The third episode of Daisy Jones & the Six finally connects the parallel musical storylines that have been unfolding across the show’s first two episodes.

Titled “Someone Saved My Life Tonight” (an obvious Elton John nod), the episode brings some main characters together. Still, that doesn’t mean the connection is seamless — far from it.

Daisy Jones (Riley Keough) and Billy Dunne (Sam Claflin) have the exact opposite reaction to the experience of recording a song called “Look at Us Now (Honeycomb)” in the studio. Daisy seems overwhelmed by how great the session was, while Billy laments how terrible it went.

To be fair, the reaction could be explained by the fact Billy was caught off guard when the recording wasn’t the demo he’d made. Unbeknownst to him, the record label had dismissed his song. Instead, Daisy had written her own lyrics to the tune’s music at the behest of producer Teddy Price (Tom Wright)—and that’s what they had been focusing on in the studio.

To Daisy, the session represented her dreams coming true. “I want to make a record,” she told Price earlier in the episode. “But I want people to listen to it over and over again until it breaks. And then I want to make another one.”

Price tells her she has “one great song”—and just needs 10 more. “Give me a week,” she says confidently.

“Someone Saved My Life Tonight” is by far the most action-packed episode yet from the limited musical-drama series, which premieres March 3 on Amazon Prime.
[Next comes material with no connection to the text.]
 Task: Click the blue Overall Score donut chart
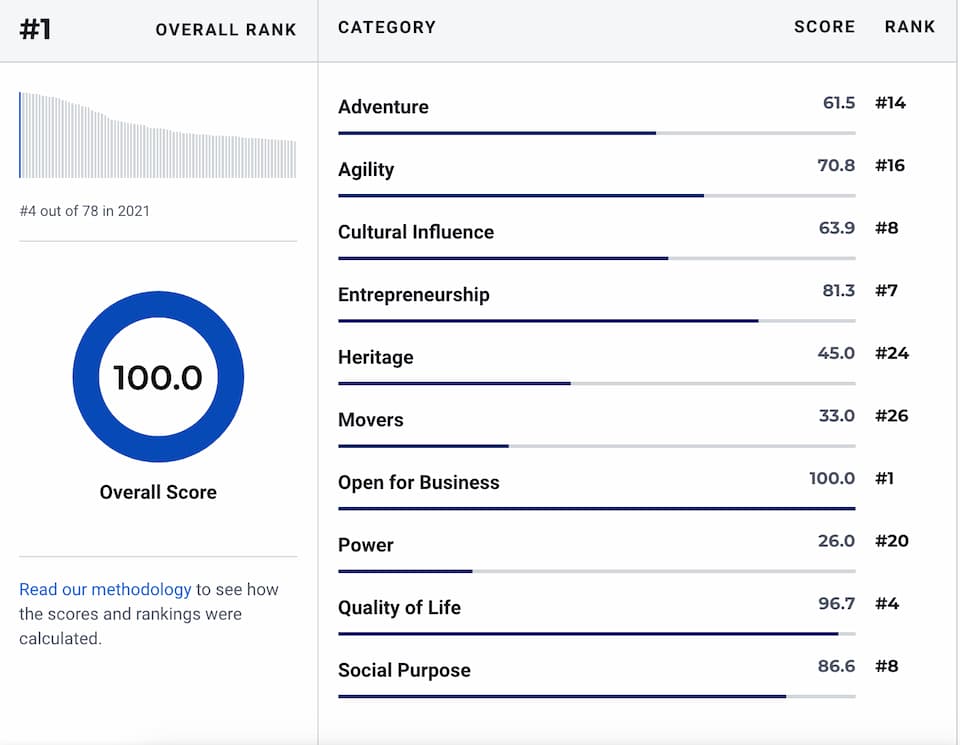tap(158, 377)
Vocalist Simone Jackson (Nabiyah Be) is facing the same sexism and disrespect Daisy experienced, but is starting to find success in music.

In another moment of confidence at a party, Daisy confronts someone from her past who insulted her art and talent—and has her revenge, in a most satisfying way.

The young singer's buoyant attitude is shown in stark contrast to Billy’s band the Six, who are floundering and without a record deal due to Billy’s issues with substance misuse.

As the episode starts, Billy is also trying to repair his relationship with Camila (Camila Morrone) and embrace fatherhood. If anything, music is on the back burner, as he’s trying to avoid repeating the mistakes of his own father—an absentee parent who showed up as a deadbeat in episode one—and provide for his little family.

At the same time, Billy is trying to navigate the damaged relationships within his own band and figure out his next steps.

It’s clear that “Look at Us Now (Honeycomb)”—which finds the pair harmonizing beautifully—has something special to it and could lead Billy and the band to the comeback trail.

Whether that trail will be bumpy or smooth is quite another story indeed.